When women on a morning TV coffee-klatch show start dishing about refs’ blown calls instead of Justin Bieber’s mother, you know the NFL brand-extension mother lode has been unearthed.
And then it was all over. A settlement was reached and the “real” refs, many of whom are very well-to-do in their real-life jobs, sweetened their pot nicely. Among other things their deal includes an average salary of $173,000 for 20 days of work a year.
(Before you get into a huff over that, some perspective: Elvis Presley didn’t work at all last year and he pulled down $55 million.)
The two sides have kissed and made up and football fans and the media’s chattering classes have been talked off the ledge.
Said President Obama’s spokesman Jay Carney of the settlement: “It’s a great day for America.” He actually said that. I’m not kidding.
It’s also a great day for the restoration of the NFL’s integrity. And here I assuredly am kidding.
To the NFL — and to all major sports entertainment monoliths — integrity is just a nine-letter word that gives you a good score in Scrabble.

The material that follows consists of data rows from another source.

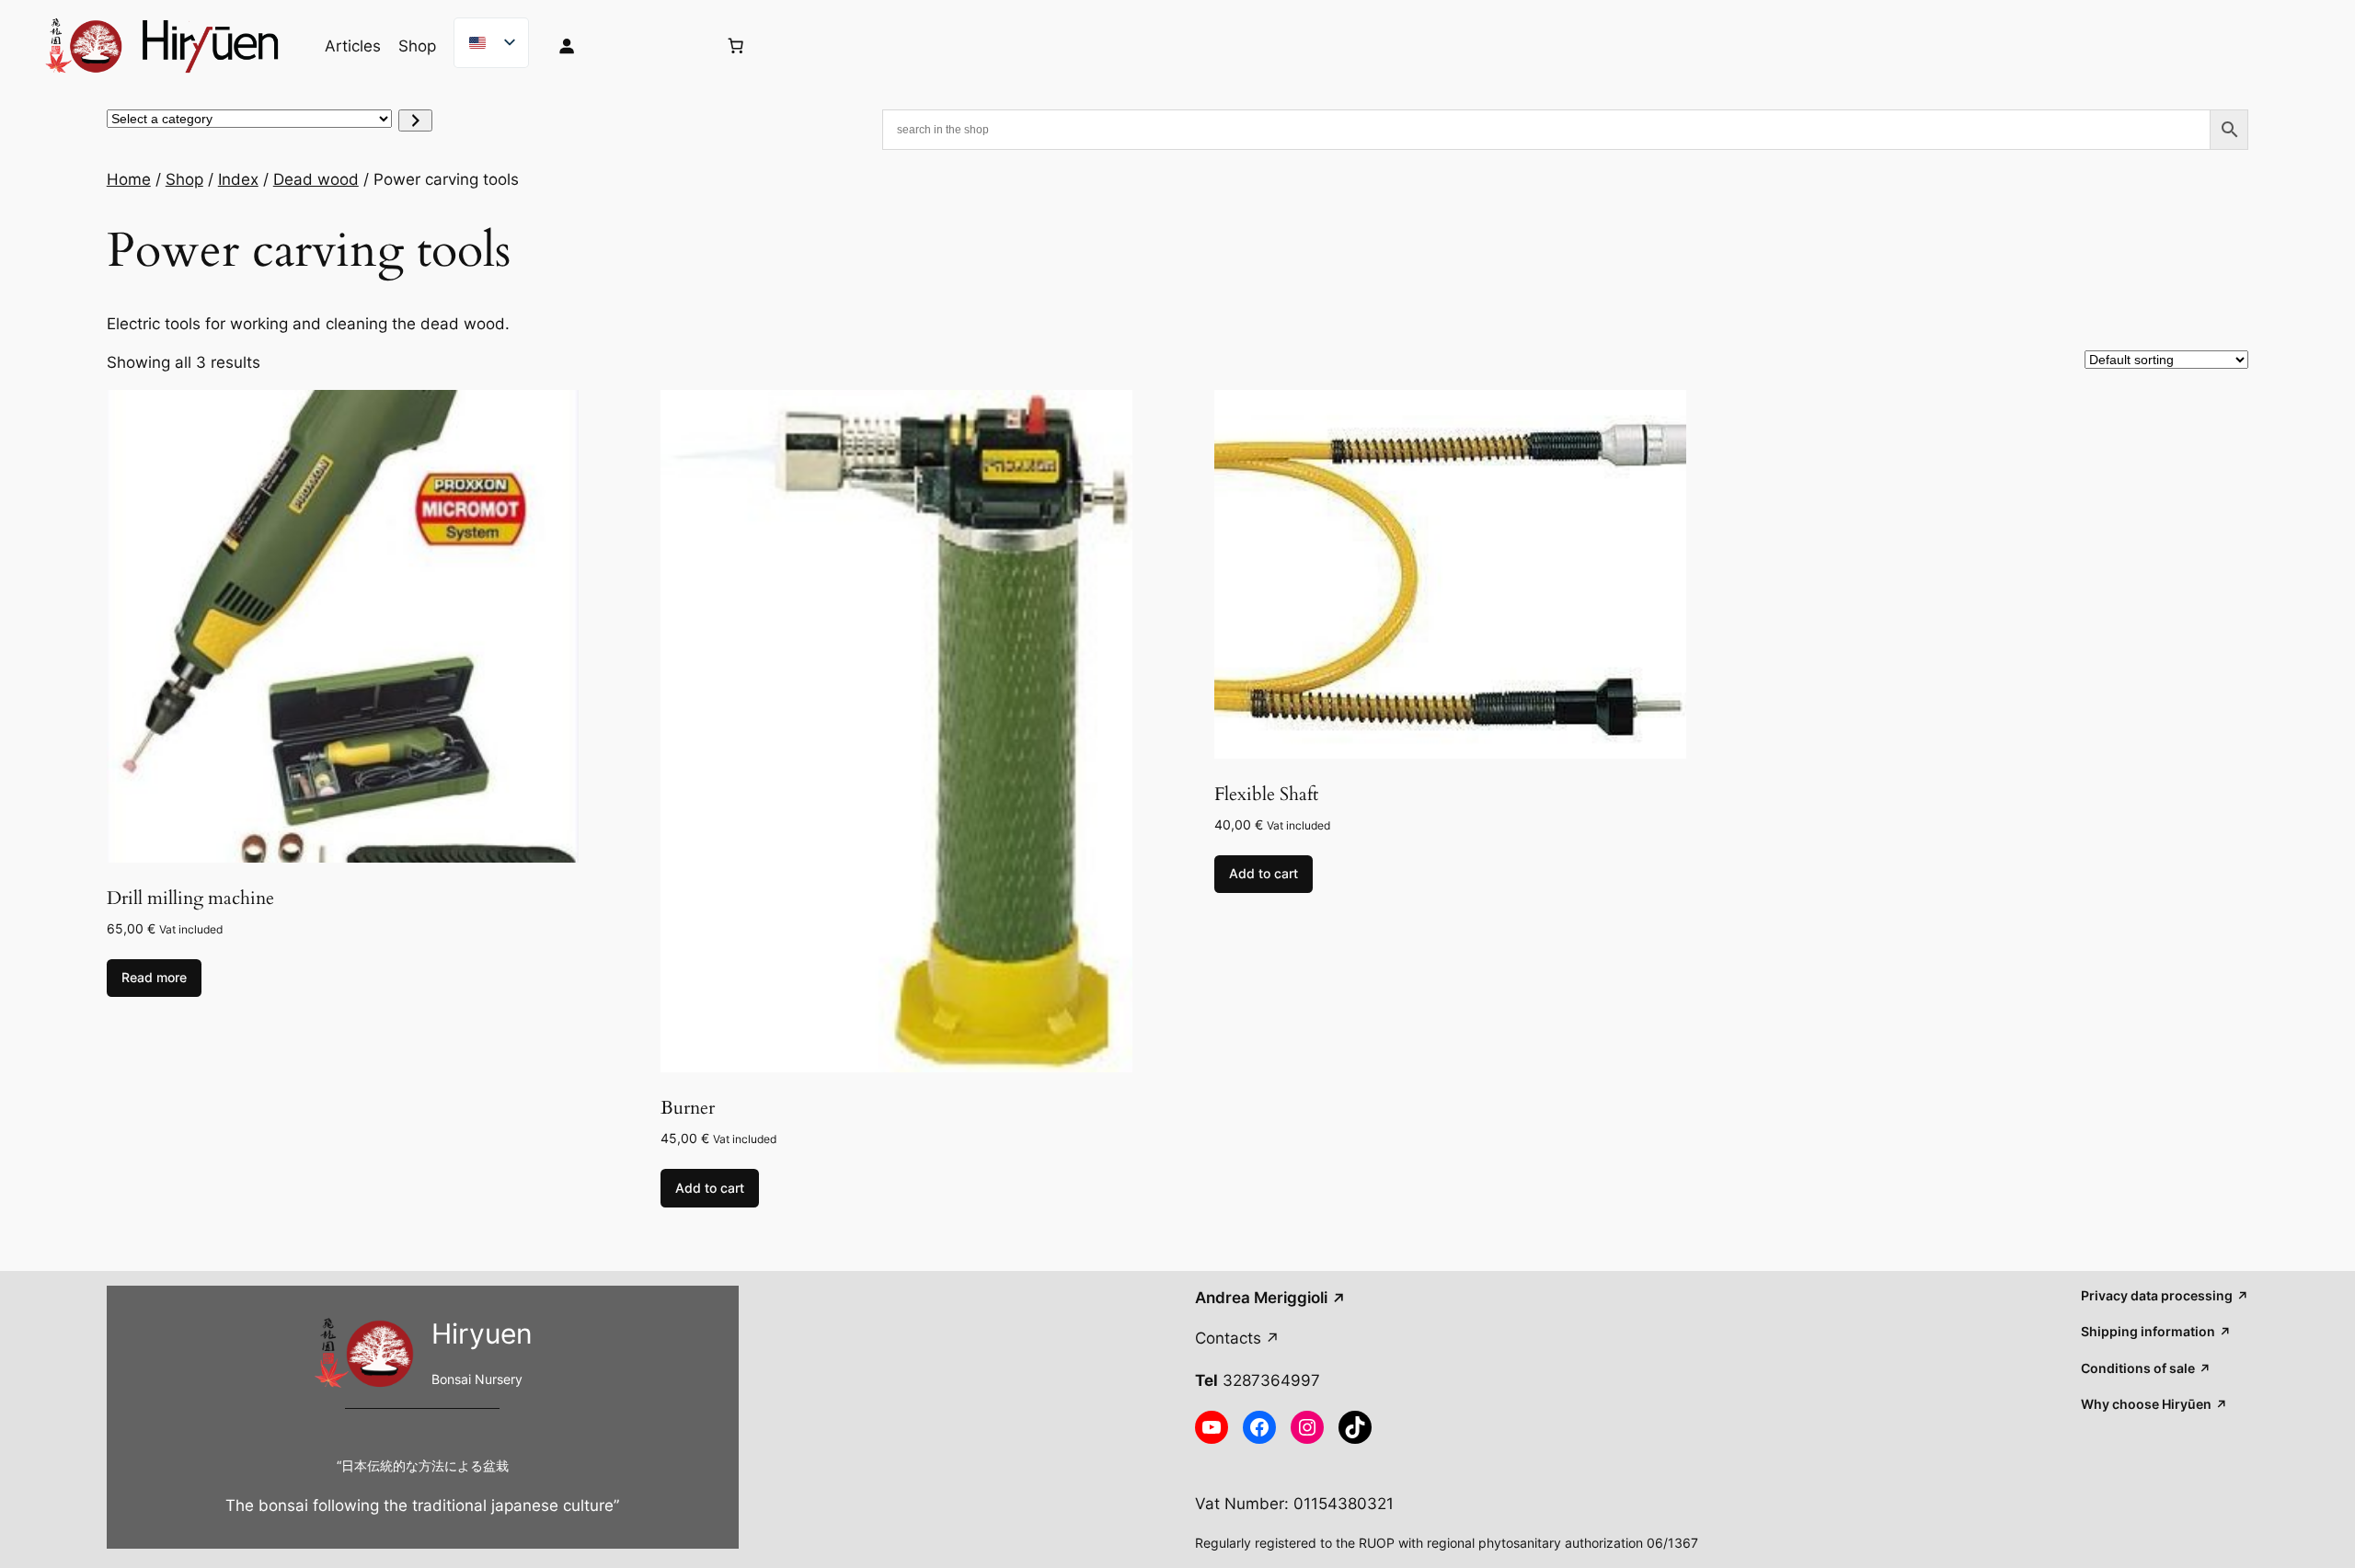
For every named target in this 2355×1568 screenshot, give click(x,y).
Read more (154, 977)
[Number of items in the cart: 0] (735, 46)
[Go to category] (415, 120)
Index (238, 179)
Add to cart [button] (709, 1188)
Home (129, 179)
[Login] (622, 46)
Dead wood (316, 179)
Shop (184, 179)
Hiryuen (482, 1333)
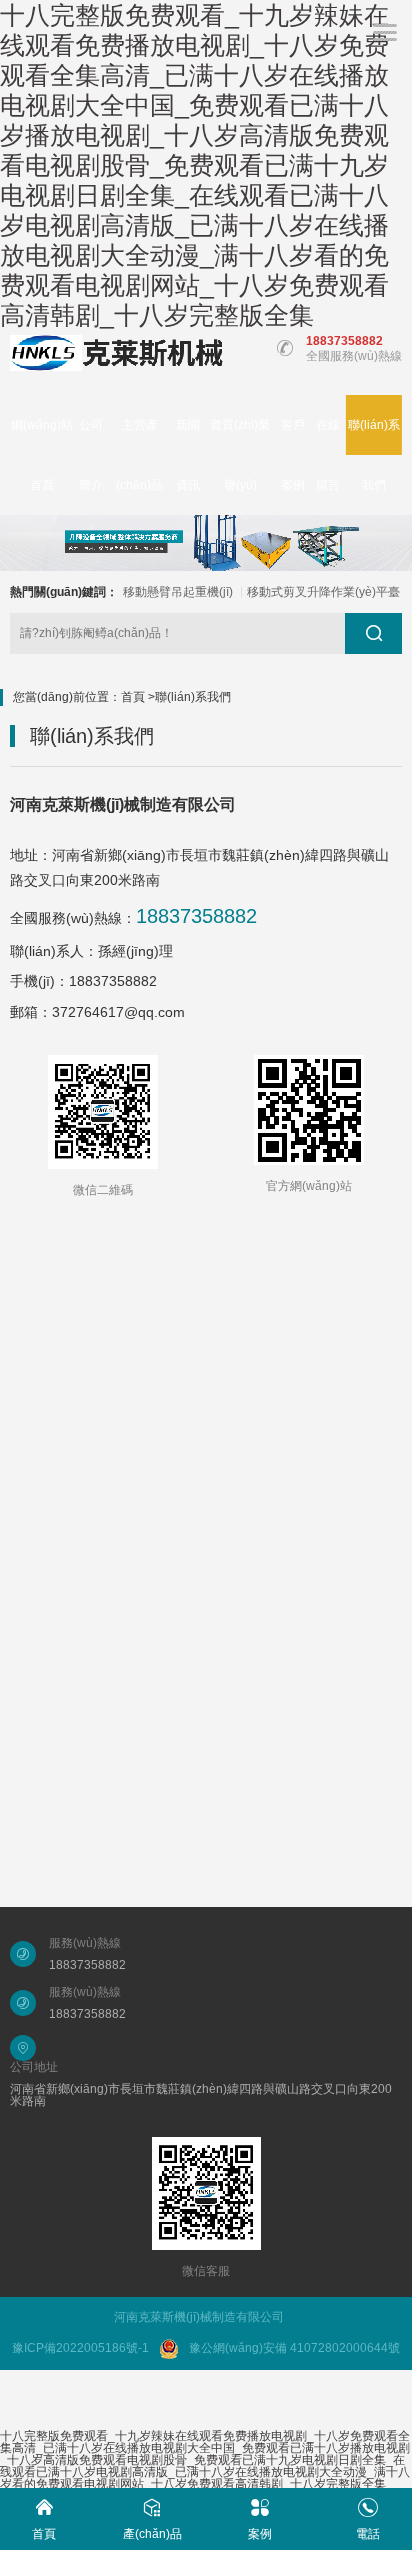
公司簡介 (91, 455)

This organization is not Mother Teresa giving solace to lepers. It exists to entertain the consumers of its product while making as much money as humanly possible. As a business that’s the only integrity it’s beholden to.
So enough already with the 26,400 mentions that the NFL’s upright ethical principles were tarnished by some temporary hirees tooting whistles.
Besides, the word “integrity” makes for a strange bedfellow in a gladitorial gamblers’-delight sport where bone-breaking is cheered and the only reason players don’t go at each other with swords and lances is because, by law, they can’t.